Lasciamo Valvasone e torniamo a Casarza della Delizia dove imbocchiamo la statale 13 per un breve tratto prima di proseguire sulla strada regionale 463 fino al borgo di Cordovado che fu dominio della Repubblica di Venezia fin dai primi del Quattrocento, dopo secoli di violenze e sanguinose guerre civili.

Una storia, quella di Cordovado, che conobbe, nella sua storia, la tragedia della siccità, la fame, il freddo, invasioni di locuste, inondazioni, terremoti e razzie.

Oggi è la pace della campagna friulana a dominare questo borgo gioiello della pianura, circondato dalle mura quasi completamente intatte.

Cordovado

Da vedere, tra i suoi tesori religiosi, l’antica Pieve di Sant’Andrea, risalente al XV secolo, l’Oratorio Trecentesco di Santa Caterina d’Alessandria, ed il Santuario Seicentesco della Madonna delle Grazie, gioiello dell’arte barocca veneziana, a pianta ottagonale, unico del suo genere in Friuli, ricco di stucchi, affreschi, bassorilievi e statue.

Ricco anche il patrimonio architettonico civile con, tra gli altri, Palazzo Freschi-Piccolomini, costruito su vestigia medioevali e circondato da un parco ottocentesco, il cinquecentesco Palazzo Beccaris-Nonis, Palazzo del Capitano, Palazzo Agricola, il Palazzo Municipale, antico ospizio dei nobili, la settecentesca Villa Segalotti, ed i palazzi Cecchini, che ospita la Biblioteca Comunale ed è sede di mostre d’arte ed esposizioni storiche, Marzin e Mainardi.

Castello di Crodovado

Particolarmente scenografica la torre scudata a difesa del borgo, ed imperdibile una visita, nelle vicinanze dell’abitato, al parco tematico dedicato al celebre romanziere Ippolito Nievo, che proprio in quest’angolo del Friuli ambientò le parti iniziali del suo celebre “Le confessioni d’un italiano”.

Anche a Cordovado è d’obbligo una sosta gastronomica.
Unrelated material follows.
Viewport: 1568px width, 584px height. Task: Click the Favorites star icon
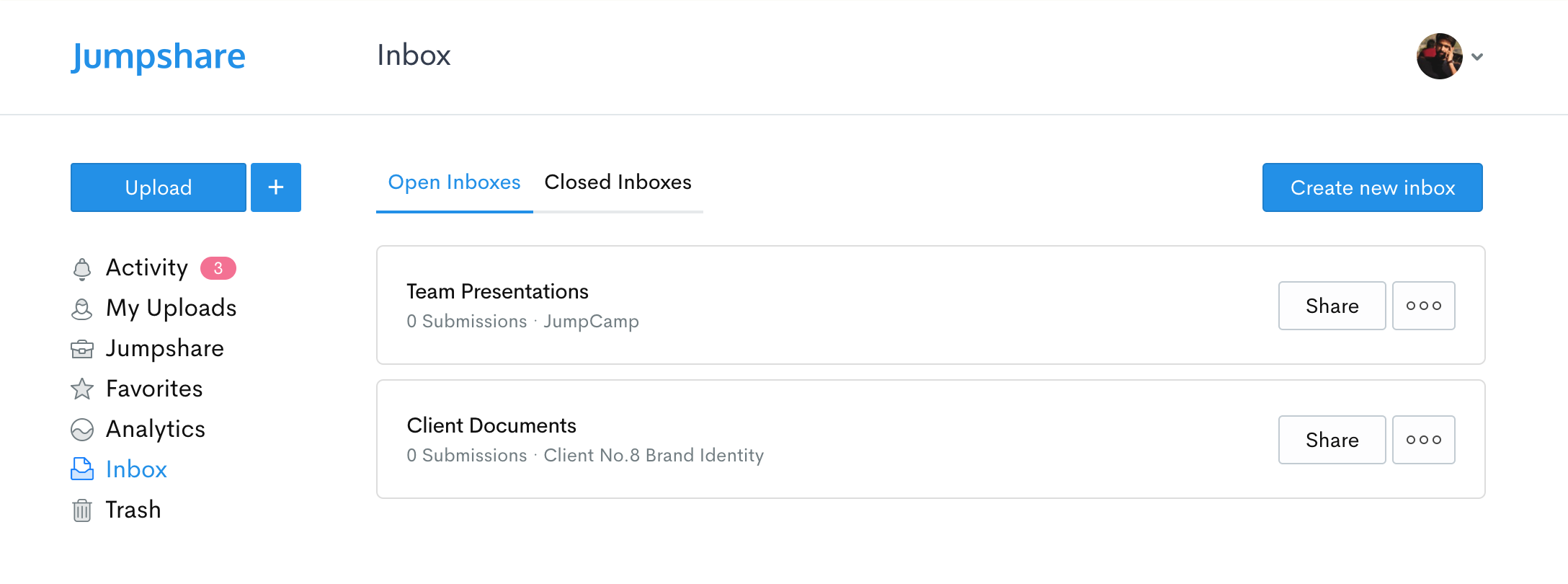(x=82, y=389)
Ci concediamo infatti un buon piatto di gnocchi con l’oca e un assaggio di Spaccafumo, il dolce artigianale locale preparato con fichi secchi, noci, uvetta, nocciole, pinoli, mandorle, arancini e miele.

Un saluto alle terre bagnate dalle acque del Tagliamento per fare ritorno a Pordenone, con ancora in bocca i tanti genuini sapori di questa terra ai margini dell’Italia ed i deliziosi scorci dei suoi borghi.